(Target position records)
┄┄┄┄┄┄┄┄┄┄┄┄┄┄┄┄┄┄┄┄
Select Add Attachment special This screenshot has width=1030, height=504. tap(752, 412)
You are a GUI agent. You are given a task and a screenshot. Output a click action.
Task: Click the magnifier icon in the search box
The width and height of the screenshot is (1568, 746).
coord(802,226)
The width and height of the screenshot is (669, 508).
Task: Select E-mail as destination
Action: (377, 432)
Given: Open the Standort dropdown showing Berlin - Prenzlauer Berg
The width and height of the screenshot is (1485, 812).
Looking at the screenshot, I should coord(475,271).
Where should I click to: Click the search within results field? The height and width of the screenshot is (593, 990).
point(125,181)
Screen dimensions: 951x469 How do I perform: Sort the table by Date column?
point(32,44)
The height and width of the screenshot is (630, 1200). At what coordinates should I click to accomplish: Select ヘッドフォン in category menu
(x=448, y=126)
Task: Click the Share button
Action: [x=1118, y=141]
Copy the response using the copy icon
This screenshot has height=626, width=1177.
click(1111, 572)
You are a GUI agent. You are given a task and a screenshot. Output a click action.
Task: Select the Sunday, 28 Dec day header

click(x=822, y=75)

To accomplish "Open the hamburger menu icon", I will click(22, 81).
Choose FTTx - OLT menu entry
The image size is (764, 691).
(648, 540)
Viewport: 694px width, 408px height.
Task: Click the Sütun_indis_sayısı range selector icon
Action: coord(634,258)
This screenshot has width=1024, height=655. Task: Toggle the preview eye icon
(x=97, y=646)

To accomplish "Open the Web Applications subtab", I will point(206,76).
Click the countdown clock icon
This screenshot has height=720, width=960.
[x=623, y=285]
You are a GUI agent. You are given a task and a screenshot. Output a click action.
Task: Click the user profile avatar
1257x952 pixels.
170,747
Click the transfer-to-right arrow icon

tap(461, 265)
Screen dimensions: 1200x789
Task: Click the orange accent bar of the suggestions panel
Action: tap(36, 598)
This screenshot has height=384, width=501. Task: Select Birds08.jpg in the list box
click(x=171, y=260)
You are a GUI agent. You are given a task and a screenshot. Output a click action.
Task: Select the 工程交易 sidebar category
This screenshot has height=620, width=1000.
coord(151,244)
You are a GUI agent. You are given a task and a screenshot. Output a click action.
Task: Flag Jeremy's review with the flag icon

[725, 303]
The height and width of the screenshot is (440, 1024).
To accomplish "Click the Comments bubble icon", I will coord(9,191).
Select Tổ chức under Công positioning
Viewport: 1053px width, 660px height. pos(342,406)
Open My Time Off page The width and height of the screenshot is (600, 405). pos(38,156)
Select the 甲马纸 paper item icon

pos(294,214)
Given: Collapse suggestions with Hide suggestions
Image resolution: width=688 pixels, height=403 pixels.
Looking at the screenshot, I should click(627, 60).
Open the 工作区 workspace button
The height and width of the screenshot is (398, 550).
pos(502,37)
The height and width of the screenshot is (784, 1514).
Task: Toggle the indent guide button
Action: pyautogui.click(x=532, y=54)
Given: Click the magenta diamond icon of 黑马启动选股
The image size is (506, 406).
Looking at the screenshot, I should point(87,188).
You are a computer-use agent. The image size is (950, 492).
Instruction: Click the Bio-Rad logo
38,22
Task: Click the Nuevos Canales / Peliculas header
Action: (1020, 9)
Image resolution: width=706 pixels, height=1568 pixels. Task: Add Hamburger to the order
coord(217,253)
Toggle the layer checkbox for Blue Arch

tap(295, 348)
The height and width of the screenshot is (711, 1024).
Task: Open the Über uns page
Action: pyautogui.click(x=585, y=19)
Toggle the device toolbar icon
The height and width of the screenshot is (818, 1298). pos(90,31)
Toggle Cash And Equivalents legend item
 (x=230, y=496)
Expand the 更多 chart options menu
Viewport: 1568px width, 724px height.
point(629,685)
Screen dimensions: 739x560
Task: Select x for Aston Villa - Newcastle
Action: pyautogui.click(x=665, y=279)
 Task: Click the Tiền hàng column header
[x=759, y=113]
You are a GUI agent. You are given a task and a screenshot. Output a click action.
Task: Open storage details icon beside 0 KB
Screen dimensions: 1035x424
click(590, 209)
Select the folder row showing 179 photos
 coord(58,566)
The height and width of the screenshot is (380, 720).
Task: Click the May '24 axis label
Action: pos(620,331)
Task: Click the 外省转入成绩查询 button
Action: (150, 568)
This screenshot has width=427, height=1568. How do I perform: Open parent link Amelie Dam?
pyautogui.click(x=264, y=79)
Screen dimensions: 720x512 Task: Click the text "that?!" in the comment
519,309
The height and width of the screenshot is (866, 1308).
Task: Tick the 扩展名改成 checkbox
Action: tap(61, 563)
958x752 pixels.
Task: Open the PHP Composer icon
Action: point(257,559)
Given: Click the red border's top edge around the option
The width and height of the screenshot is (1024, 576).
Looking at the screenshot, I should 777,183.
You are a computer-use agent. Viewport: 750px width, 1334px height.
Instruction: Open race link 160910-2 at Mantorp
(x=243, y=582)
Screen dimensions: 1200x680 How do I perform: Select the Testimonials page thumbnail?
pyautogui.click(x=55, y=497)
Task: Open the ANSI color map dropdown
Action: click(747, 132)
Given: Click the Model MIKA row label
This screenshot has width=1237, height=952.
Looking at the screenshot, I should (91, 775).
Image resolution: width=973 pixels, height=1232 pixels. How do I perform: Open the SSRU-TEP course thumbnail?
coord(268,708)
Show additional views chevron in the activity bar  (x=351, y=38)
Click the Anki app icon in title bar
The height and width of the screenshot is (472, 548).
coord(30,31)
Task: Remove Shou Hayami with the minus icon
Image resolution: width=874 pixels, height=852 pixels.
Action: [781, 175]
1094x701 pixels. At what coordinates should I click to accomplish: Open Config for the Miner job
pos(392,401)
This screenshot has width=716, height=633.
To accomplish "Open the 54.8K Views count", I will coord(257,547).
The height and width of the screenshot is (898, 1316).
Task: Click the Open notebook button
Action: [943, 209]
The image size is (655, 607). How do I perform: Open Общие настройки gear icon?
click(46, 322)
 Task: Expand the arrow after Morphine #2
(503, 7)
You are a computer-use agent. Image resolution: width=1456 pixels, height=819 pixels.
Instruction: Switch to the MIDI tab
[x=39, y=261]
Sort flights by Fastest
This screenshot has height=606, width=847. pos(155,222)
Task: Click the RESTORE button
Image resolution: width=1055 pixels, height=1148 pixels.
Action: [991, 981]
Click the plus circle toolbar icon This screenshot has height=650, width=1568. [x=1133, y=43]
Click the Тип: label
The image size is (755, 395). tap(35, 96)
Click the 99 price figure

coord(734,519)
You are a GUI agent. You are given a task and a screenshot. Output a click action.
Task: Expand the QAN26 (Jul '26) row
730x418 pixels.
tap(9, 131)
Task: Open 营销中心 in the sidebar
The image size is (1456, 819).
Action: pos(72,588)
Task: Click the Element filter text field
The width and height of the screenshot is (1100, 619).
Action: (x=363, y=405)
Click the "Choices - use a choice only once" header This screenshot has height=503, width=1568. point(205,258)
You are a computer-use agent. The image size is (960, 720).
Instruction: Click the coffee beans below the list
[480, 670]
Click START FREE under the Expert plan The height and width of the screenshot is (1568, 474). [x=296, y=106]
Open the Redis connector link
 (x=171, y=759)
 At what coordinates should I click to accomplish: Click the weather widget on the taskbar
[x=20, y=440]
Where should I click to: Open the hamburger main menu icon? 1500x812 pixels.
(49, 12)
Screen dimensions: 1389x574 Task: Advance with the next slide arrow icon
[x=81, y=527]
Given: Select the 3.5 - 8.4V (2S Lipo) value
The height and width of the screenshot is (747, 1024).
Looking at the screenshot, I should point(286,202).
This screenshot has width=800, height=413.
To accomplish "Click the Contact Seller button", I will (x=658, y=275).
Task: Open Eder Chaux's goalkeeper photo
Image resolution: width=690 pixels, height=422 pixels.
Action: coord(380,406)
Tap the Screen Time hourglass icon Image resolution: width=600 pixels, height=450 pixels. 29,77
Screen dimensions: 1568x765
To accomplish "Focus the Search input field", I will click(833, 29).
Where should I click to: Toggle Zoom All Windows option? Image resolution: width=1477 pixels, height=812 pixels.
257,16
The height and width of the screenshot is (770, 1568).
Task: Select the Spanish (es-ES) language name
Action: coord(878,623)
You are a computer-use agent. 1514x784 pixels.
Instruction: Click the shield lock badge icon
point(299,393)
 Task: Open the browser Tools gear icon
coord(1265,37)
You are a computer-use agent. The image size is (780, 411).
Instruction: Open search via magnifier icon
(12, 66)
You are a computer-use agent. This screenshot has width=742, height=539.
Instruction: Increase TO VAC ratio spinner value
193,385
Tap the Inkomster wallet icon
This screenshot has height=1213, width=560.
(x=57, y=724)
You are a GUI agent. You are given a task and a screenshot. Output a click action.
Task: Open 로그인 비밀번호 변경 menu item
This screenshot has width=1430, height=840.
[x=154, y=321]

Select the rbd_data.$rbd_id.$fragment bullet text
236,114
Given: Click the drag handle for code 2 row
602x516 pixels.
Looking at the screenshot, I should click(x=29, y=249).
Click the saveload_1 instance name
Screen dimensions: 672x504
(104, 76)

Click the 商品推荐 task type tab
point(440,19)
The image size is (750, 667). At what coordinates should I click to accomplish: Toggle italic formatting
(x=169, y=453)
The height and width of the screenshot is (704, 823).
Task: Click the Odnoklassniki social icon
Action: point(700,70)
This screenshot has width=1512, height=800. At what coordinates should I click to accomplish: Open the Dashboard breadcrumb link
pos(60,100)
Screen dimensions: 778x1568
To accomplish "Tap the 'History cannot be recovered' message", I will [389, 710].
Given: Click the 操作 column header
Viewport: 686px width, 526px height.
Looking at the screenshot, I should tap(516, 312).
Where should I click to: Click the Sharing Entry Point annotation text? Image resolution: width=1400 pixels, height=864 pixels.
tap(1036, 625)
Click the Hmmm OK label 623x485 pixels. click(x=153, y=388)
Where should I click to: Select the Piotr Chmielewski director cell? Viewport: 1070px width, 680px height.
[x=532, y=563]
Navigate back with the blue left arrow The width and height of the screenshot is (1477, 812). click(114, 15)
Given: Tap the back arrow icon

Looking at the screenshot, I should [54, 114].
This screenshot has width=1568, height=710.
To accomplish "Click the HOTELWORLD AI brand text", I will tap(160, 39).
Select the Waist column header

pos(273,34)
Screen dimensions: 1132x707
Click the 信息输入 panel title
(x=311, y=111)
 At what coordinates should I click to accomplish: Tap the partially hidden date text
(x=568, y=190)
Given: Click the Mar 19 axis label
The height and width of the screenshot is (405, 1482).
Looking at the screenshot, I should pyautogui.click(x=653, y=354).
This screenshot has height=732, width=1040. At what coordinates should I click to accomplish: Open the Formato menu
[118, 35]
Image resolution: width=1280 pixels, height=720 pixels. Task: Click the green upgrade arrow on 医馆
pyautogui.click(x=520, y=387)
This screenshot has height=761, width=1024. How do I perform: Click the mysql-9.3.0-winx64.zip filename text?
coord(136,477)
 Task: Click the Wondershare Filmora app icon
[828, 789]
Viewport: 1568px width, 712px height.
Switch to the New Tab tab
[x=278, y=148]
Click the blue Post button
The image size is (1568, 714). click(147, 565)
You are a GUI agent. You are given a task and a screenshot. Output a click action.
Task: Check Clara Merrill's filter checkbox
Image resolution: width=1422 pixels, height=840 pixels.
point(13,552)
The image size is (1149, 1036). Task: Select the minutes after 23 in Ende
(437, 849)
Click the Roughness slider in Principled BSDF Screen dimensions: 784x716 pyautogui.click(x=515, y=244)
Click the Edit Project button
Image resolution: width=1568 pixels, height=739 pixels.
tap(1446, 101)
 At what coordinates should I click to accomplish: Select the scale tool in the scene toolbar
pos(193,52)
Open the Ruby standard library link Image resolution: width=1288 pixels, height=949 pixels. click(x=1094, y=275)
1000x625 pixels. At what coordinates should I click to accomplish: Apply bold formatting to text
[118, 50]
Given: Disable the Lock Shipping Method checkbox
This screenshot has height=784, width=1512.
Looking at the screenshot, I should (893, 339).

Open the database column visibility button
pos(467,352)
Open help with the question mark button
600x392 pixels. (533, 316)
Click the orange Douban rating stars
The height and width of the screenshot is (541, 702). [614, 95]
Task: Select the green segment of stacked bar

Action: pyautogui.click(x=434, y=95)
┄┄┄┄┄┄┄┄┄┄┄┄┄┄┄┄┄┄┄┄
[Work required]: Revise the data from the line with "Image resolution: width=706" up to and including the line with "coord(268,708)", replacing "Hamburger" with "Cheeseburger" and keeping everything else the same.

[Result of the exercise]:
Image resolution: width=706 pixels, height=1568 pixels. Task: Add Cheeseburger to the order
coord(217,253)
Toggle the layer checkbox for Blue Arch

tap(295, 348)
The height and width of the screenshot is (711, 1024).
Task: Open the Über uns page
Action: pyautogui.click(x=585, y=19)
Toggle the device toolbar icon
The height and width of the screenshot is (818, 1298). pos(90,31)
Toggle Cash And Equivalents legend item
 (x=230, y=496)
Expand the 更多 chart options menu
Viewport: 1568px width, 724px height.
point(629,685)
Screen dimensions: 739x560
Task: Select x for Aston Villa - Newcastle
Action: pyautogui.click(x=665, y=279)
 Task: Click the Tiền hàng column header
[x=759, y=113]
You are a GUI agent. You are given a task and a screenshot. Output a click action.
Task: Open storage details icon beside 0 KB
Screen dimensions: 1035x424
click(590, 209)
Select the folder row showing 179 photos
 coord(58,566)
The height and width of the screenshot is (380, 720).
Task: Click the May '24 axis label
Action: pos(620,331)
Task: Click the 外省转入成绩查询 button
Action: (150, 568)
This screenshot has width=427, height=1568. How do I perform: Open parent link Amelie Dam?
pyautogui.click(x=264, y=79)
Screen dimensions: 720x512 Task: Click the text "that?!" in the comment
519,309
The height and width of the screenshot is (866, 1308).
Task: Tick the 扩展名改成 checkbox
Action: tap(61, 563)
958x752 pixels.
Task: Open the PHP Composer icon
Action: point(257,559)
Given: Click the red border's top edge around the option
The width and height of the screenshot is (1024, 576).
Looking at the screenshot, I should 777,183.
You are a computer-use agent. Viewport: 750px width, 1334px height.
Instruction: Open race link 160910-2 at Mantorp
(x=243, y=582)
Screen dimensions: 1200x680 How do I perform: Select the Testimonials page thumbnail?
pyautogui.click(x=55, y=497)
Task: Open the ANSI color map dropdown
Action: click(747, 132)
Given: Click the Model MIKA row label
This screenshot has width=1237, height=952.
Looking at the screenshot, I should (91, 775).
Image resolution: width=973 pixels, height=1232 pixels. How do I perform: Open the SSRU-TEP course thumbnail?
coord(268,708)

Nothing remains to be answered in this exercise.